Access to the OHDSI community was critical throughout her time at Columbia, and she will work to make it available to researchers at Washington University in St. Louis in the near future.

“The beauty of OHDSI is that it allows researchers from different institutions, or even different countries, to collaborate,” she said. “It has not been the norm until OHDSI appeared. Often times, when dealing with electronic health records or any kind of observational health data, because of privacy reasons, researchers cannot share patient-level observational data. Without a common data model, it’s hard to take a study that is run on one site and validate it when run on other sites. With the OMOP CDM and open-source data analytics, we can develop studies across multiple sites without sharing patient-level data. That allows individual sites to cross-validate results, and we do meta-analysis across databases to increase the reliability and generalizability of our findings.”
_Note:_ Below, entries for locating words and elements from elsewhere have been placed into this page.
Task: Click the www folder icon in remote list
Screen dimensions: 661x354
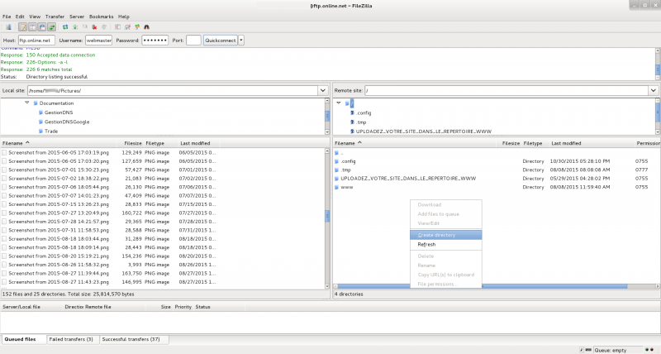Action: 337,187
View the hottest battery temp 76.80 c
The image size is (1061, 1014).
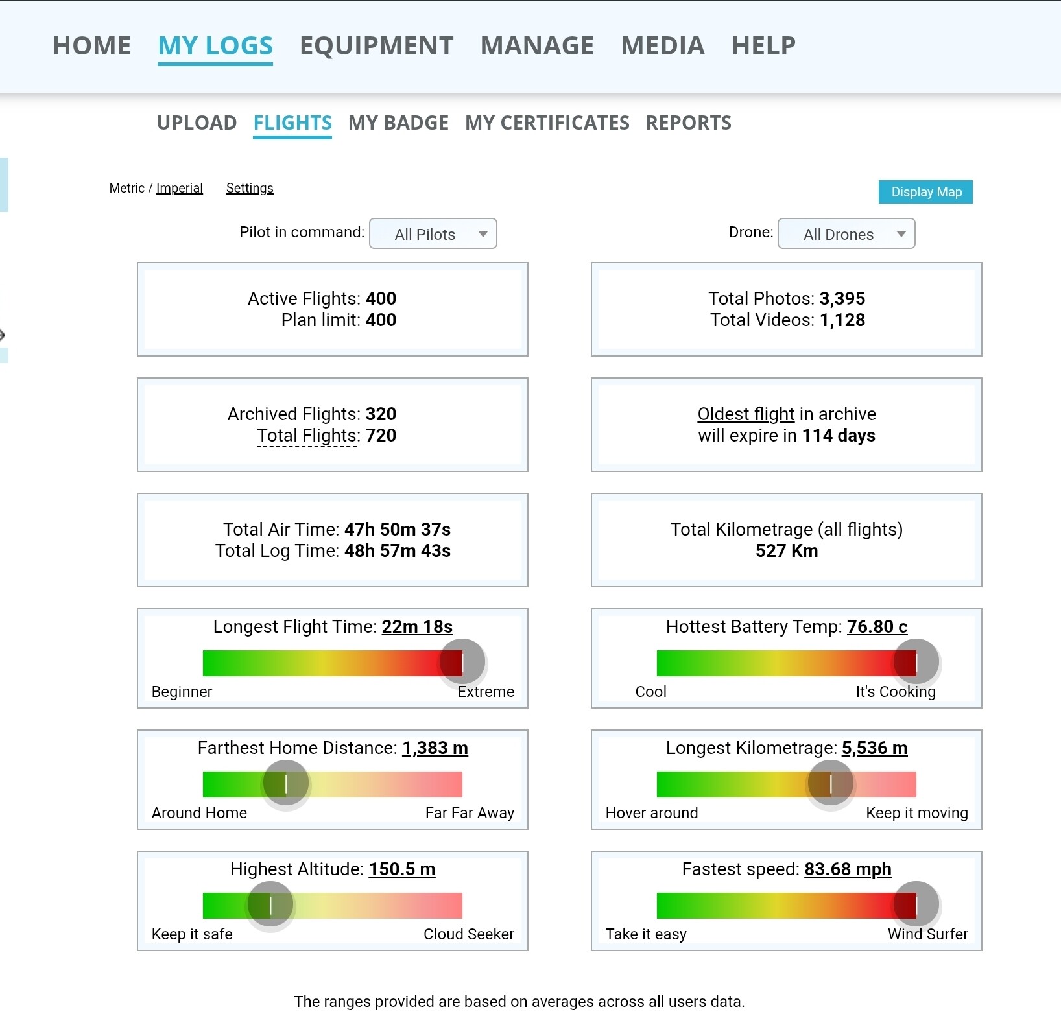(x=877, y=627)
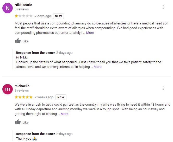The height and width of the screenshot is (142, 173).
Task: Open Nikki Marie's profile name link
Action: click(x=23, y=5)
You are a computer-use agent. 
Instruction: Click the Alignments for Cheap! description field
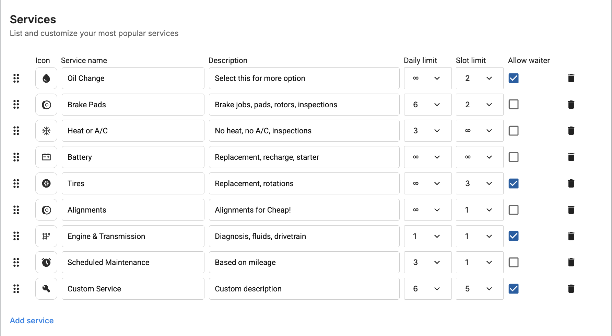[304, 210]
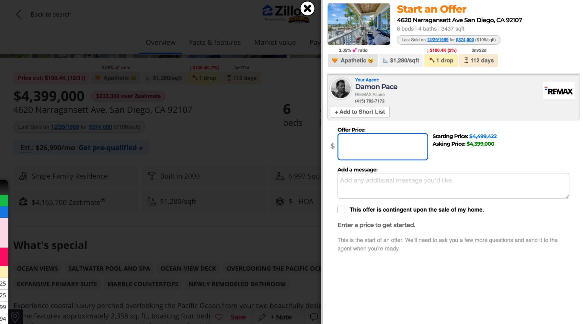This screenshot has height=324, width=583.
Task: Click into the Offer Price field
Action: [383, 147]
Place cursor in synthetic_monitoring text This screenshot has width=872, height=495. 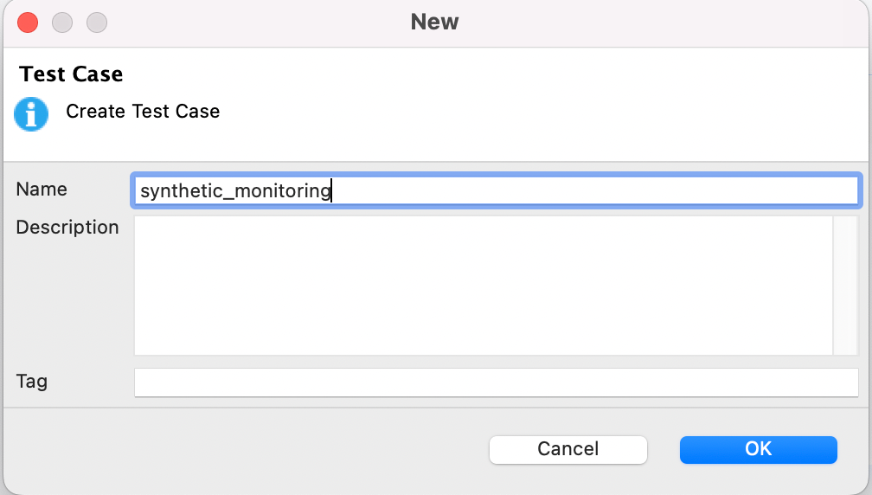point(235,190)
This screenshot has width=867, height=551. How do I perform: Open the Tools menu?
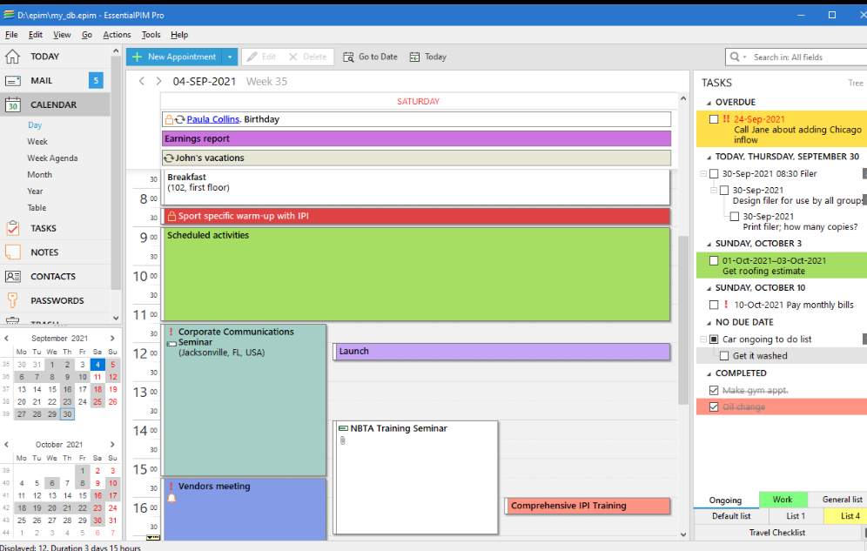(x=151, y=35)
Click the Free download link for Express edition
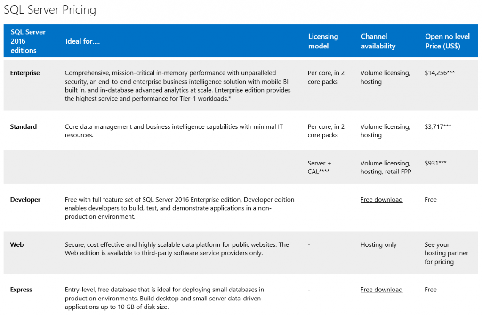The width and height of the screenshot is (482, 315). 381,289
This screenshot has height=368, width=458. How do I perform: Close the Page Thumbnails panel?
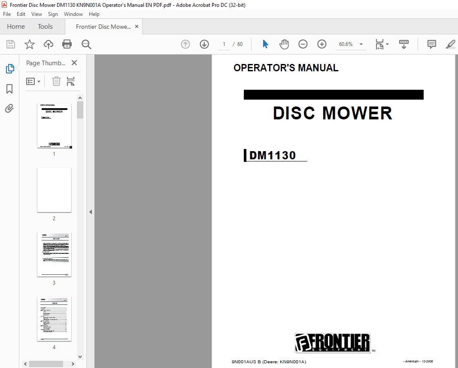click(74, 63)

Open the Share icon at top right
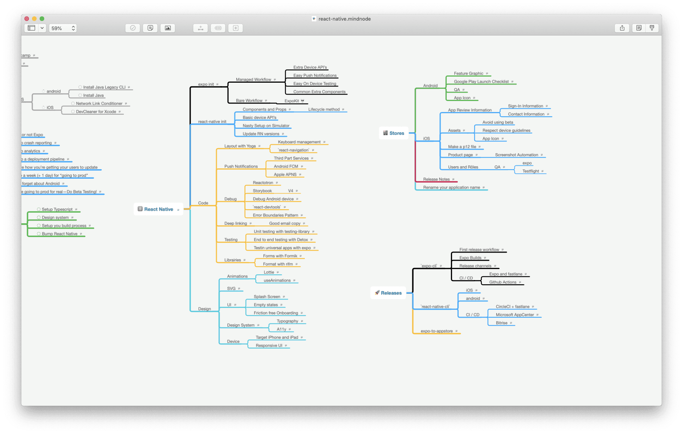coord(622,28)
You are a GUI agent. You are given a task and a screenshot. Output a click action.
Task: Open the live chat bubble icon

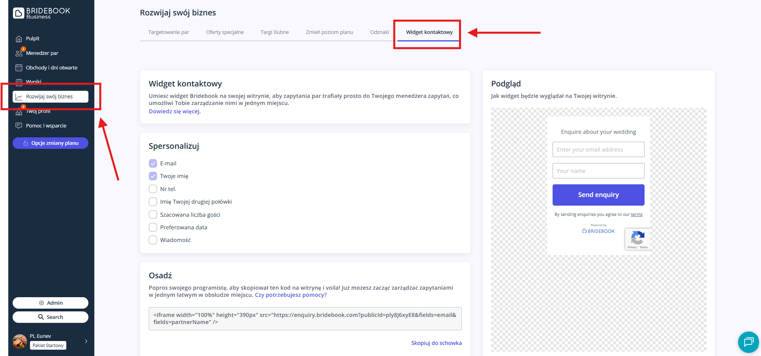[748, 342]
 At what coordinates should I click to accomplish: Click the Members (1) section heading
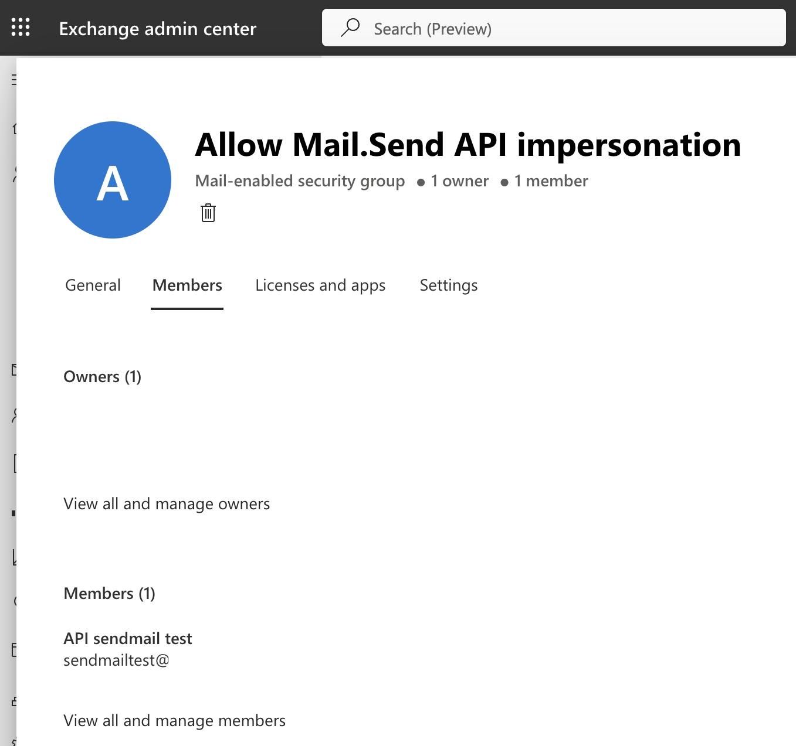(x=109, y=594)
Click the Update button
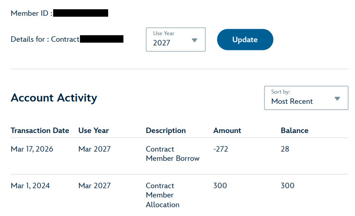The width and height of the screenshot is (355, 216). 245,39
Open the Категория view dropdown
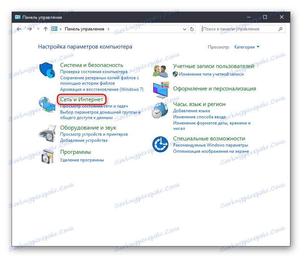 click(x=247, y=47)
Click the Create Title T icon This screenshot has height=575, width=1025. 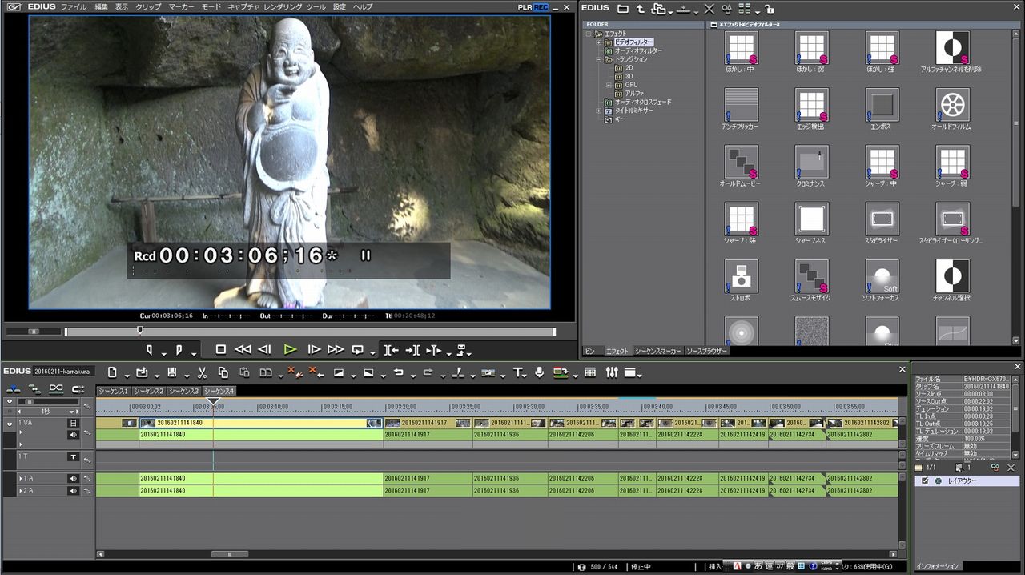pyautogui.click(x=518, y=372)
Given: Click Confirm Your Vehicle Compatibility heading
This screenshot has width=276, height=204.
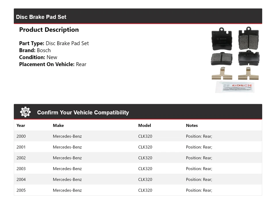Looking at the screenshot, I should 83,112.

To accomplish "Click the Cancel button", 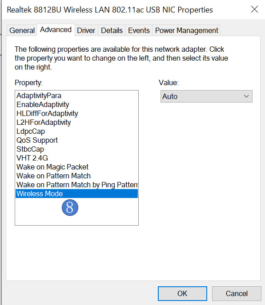I will 237,293.
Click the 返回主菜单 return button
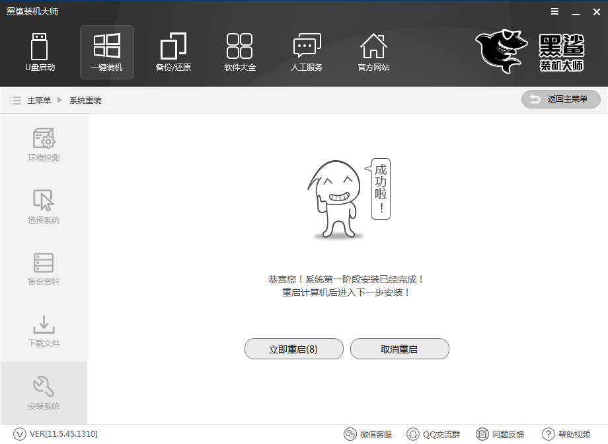 (560, 99)
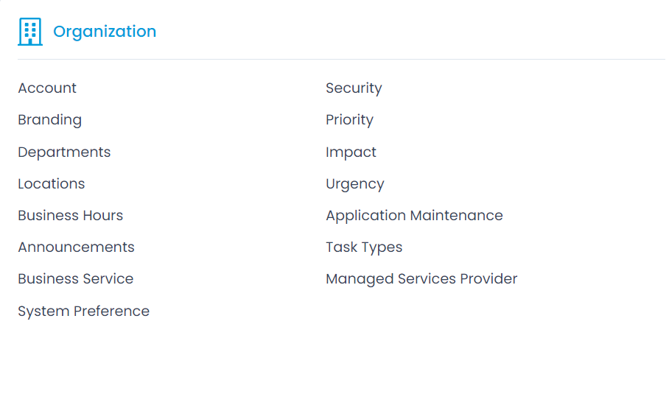Screen dimensions: 669x408
Task: Click the Organization section heading
Action: coord(105,32)
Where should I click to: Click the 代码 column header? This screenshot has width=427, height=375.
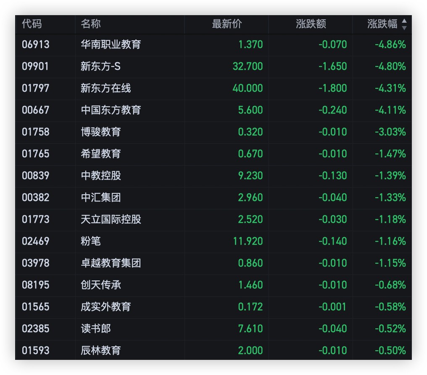click(32, 24)

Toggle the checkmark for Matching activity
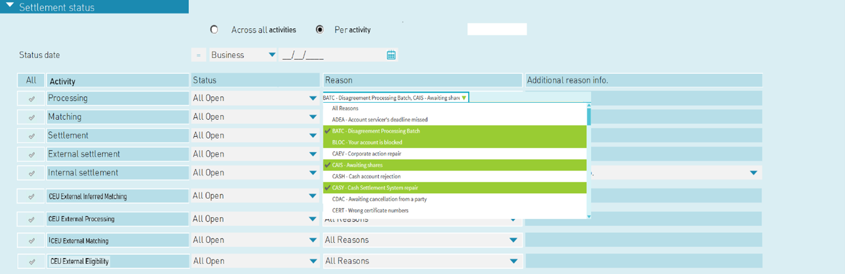(31, 117)
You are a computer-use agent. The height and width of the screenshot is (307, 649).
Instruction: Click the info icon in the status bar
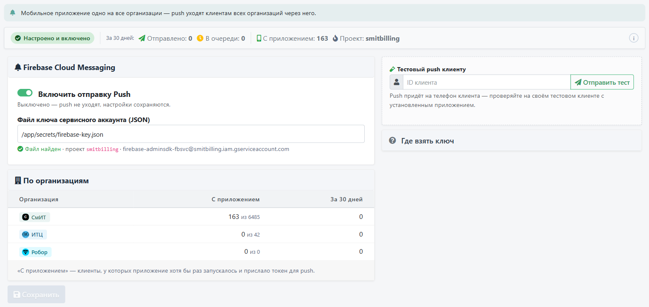(633, 38)
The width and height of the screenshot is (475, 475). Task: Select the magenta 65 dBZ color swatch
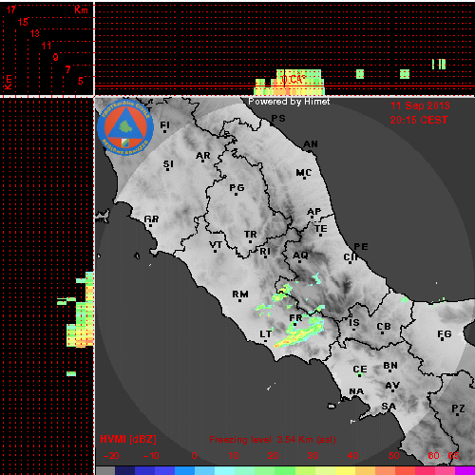coord(465,470)
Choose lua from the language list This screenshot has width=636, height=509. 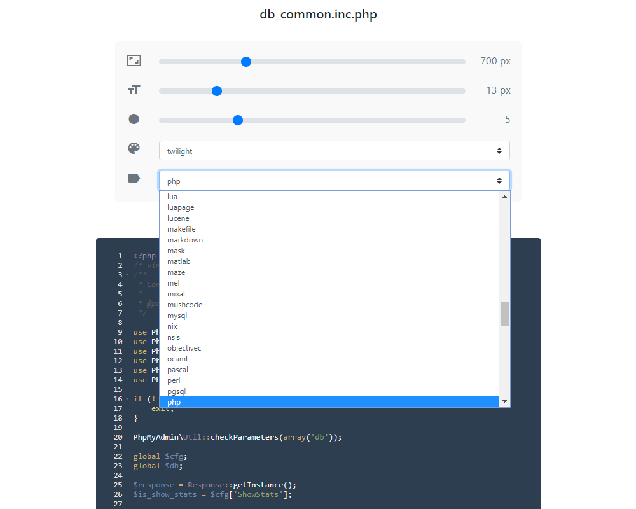(172, 197)
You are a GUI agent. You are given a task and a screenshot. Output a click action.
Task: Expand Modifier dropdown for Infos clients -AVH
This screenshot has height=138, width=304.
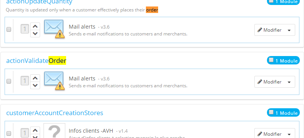click(289, 134)
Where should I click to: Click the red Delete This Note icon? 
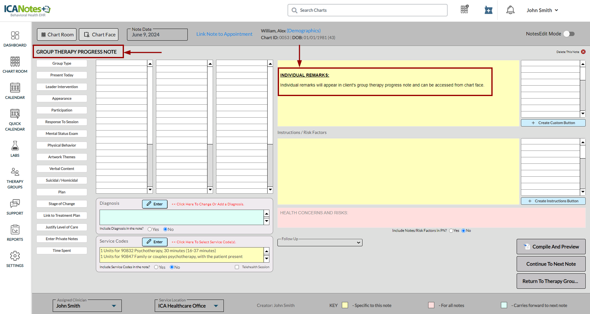pos(583,52)
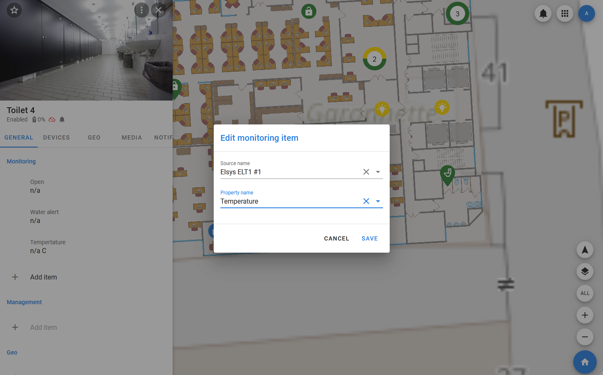603x375 pixels.
Task: Open the notifications bell in top bar
Action: [x=543, y=14]
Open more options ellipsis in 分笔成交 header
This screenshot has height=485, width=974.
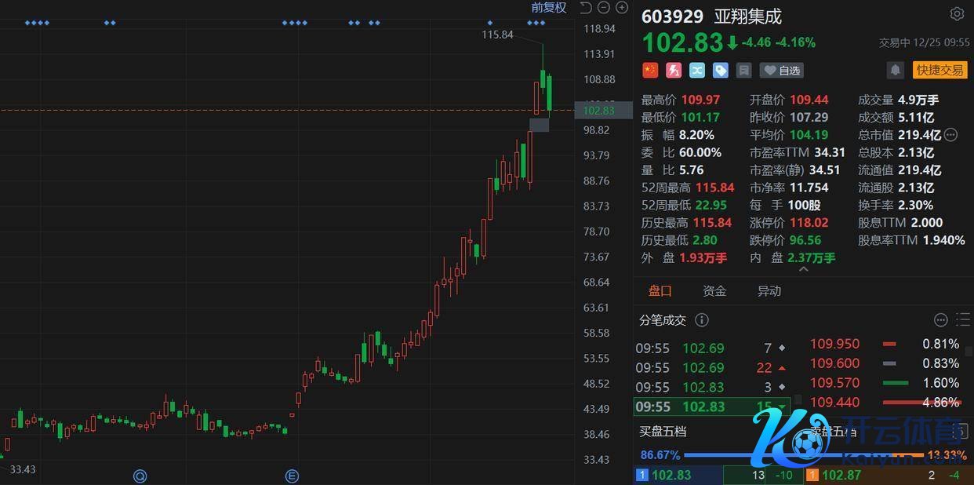pyautogui.click(x=941, y=320)
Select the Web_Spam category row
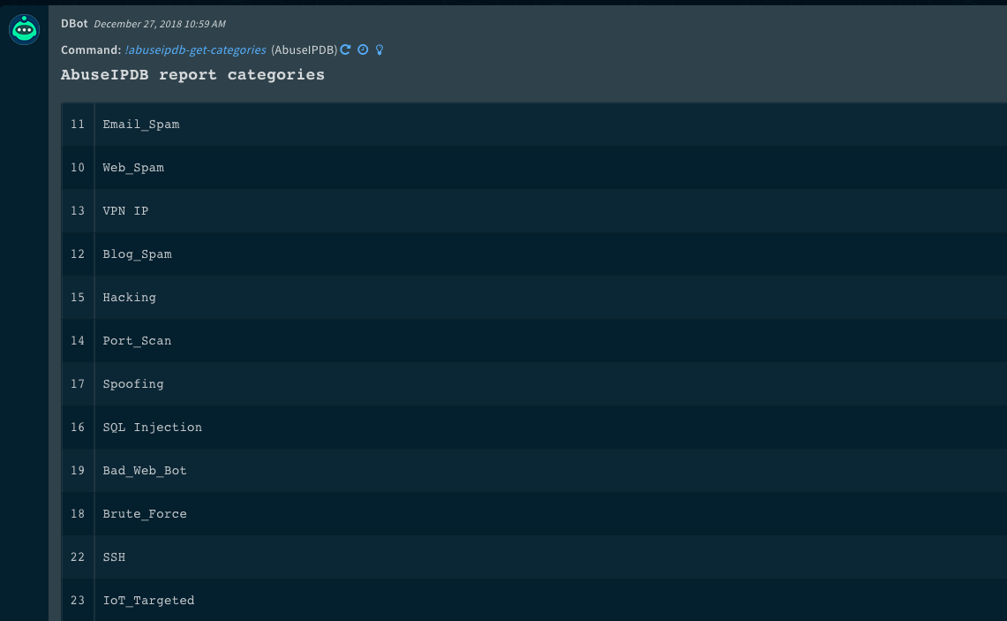1007x621 pixels. point(133,168)
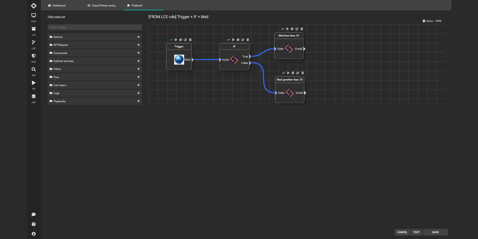This screenshot has height=239, width=478.
Task: Expand the External services category
Action: [x=139, y=61]
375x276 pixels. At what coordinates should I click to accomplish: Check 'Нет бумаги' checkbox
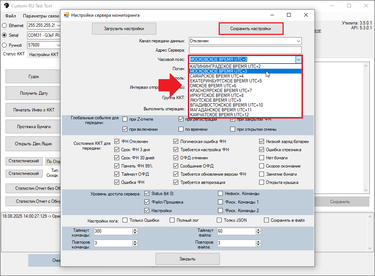pos(262,158)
Linying Zhang presented a lighting talk entitled “When does statistical equality meet health equity: developing analytical pipelines to compare associational and causal fairness in their application to EHR data” during the 2022 OHDSI Global Symposium. The talk earned a Best Community Contribution Award Honoree.

Hripcsak introduced Zhang to the OHDSI community, but he also empowered her to find her own research passions and follow whatever path they took her. Along with co-advisor David Blei, Professor of Statistics and Computer Science, Hripcsak made sure other experts would meet her along that path.

“George is an amazing mentor,” Zhang said. “He helped me define a problem and explore it, and he is willing to take risks in research questions. His vision helped shape my research to not focus on small problems, but have a long-term vision about what can help advance the field forward. He helped build connections to other researchers, clinicians, statisticians and computer scientists who can help me develop my methods better. The nature of our field is very interdisciplinary. If you need to reach out to other departments here, I found that our department helped build those connections.”

There were experts throughout both Columbia and OHDSI that Zhang connected with, but she also found critical support within DBMI, both from professors and fellow trainees. She collaborated with assistant professor Karthik Natarajan and members of his lab to explore root causes of treatment disparity, and associate professor Noémie Elhadad and members of her lab to understand the differences in diagnosis patterns between men and women. She found other department members always ready to lend an ear or a suggestion to progress her research. That nurturing environment, especially from Hripcsak and Blei, helped inspire Zhang to stay within academia, so she could help future researchers blaze their own trails.

“The passion for research and dedication to their students that I saw from my co-advisors inspired me to pursue a career in academia and be a mentor like them,” she said. “I wanted to pursue the research that I am interested in, but also support younger researchers and help build their career.”